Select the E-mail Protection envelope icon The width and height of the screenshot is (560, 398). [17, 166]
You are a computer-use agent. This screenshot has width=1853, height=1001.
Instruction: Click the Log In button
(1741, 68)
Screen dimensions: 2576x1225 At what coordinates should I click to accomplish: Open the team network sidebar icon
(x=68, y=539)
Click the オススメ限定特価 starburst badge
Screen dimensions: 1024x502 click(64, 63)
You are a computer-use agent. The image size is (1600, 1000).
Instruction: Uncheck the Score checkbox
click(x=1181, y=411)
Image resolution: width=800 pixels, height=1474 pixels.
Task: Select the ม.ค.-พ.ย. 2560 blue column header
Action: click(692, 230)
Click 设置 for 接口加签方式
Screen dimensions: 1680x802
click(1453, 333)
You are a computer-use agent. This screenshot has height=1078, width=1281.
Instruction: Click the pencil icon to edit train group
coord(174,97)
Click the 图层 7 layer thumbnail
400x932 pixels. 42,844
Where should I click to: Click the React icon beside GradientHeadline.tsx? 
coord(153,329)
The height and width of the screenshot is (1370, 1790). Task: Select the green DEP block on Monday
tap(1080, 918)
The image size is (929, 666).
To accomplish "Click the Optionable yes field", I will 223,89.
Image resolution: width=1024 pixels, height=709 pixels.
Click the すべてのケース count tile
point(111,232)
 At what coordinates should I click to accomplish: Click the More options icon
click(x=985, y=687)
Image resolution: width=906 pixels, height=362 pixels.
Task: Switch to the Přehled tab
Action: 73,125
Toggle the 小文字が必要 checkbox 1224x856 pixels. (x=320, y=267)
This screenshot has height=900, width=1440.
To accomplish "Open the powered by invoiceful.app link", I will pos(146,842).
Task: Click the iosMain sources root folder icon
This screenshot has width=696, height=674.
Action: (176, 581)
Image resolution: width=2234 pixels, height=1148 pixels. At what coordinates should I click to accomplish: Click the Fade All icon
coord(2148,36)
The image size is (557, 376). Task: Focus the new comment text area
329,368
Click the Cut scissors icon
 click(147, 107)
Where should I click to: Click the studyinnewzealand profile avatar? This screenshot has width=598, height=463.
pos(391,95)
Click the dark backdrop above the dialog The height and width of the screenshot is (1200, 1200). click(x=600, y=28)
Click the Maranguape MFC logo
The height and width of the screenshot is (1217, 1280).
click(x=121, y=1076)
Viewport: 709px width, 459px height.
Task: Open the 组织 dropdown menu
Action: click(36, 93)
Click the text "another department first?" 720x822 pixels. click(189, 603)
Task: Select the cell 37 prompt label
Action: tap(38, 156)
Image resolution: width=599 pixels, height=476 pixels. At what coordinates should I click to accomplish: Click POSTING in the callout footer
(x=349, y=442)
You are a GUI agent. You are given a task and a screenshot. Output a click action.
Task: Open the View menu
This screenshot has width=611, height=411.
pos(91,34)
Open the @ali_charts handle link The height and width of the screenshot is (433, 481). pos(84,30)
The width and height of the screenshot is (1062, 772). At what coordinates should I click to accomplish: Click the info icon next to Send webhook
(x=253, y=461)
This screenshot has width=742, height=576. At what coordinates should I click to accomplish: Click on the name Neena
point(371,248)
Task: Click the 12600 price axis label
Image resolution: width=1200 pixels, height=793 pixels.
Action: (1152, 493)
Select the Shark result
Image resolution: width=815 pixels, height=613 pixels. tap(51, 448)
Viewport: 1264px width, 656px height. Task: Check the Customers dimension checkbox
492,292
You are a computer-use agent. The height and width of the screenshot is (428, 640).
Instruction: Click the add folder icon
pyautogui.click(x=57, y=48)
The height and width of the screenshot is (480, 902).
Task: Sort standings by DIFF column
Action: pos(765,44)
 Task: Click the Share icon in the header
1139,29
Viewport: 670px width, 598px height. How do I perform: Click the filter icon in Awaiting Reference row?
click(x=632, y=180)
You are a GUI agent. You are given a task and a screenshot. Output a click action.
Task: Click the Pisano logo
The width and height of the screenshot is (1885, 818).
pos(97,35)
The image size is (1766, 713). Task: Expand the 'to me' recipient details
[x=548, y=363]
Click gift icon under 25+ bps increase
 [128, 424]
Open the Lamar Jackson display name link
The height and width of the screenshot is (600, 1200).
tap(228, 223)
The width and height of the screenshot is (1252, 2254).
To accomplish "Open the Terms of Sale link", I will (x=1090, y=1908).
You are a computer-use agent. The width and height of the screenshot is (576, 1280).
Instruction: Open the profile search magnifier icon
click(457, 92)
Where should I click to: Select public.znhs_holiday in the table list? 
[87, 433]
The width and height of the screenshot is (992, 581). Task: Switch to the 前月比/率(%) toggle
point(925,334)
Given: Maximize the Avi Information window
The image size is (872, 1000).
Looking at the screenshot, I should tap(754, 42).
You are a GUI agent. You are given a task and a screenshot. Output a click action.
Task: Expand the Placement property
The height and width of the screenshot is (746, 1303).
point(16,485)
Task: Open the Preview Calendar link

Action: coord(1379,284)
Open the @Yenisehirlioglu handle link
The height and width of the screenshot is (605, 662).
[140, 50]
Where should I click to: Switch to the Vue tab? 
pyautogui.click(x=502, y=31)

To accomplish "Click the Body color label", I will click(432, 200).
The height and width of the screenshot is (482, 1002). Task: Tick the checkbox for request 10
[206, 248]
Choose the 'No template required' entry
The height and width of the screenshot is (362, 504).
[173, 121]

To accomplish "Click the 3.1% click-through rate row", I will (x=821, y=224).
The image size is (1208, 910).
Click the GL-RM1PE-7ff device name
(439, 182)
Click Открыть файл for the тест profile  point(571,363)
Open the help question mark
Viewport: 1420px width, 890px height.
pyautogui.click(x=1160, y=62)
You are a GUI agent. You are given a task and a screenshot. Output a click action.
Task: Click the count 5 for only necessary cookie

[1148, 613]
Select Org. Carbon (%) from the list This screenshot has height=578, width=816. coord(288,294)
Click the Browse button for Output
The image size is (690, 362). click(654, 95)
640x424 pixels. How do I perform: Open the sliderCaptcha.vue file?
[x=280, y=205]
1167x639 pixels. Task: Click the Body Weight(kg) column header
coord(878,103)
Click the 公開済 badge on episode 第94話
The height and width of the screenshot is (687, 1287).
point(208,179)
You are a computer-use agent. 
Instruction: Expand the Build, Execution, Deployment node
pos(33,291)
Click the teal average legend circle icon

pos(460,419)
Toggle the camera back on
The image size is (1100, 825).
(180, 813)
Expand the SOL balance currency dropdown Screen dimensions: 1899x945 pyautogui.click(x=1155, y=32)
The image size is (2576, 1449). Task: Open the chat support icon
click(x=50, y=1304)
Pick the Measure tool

○ ○ ○

Your response should be made up of the lines in the data that contain the word "computer".

● **Solution to the problem**:
You are a computer-use agent. This screenshot has width=1853, height=1001.
You are a computer-use agent. The image size is (1600, 1000).
You are a computer-use agent. This screenshot has height=1078, width=1281.
You are a computer-use agent. The height and width of the screenshot is (428, 640).
You are a computer-use agent. The width and height of the screenshot is (576, 1280).
You are a computer-use agent. 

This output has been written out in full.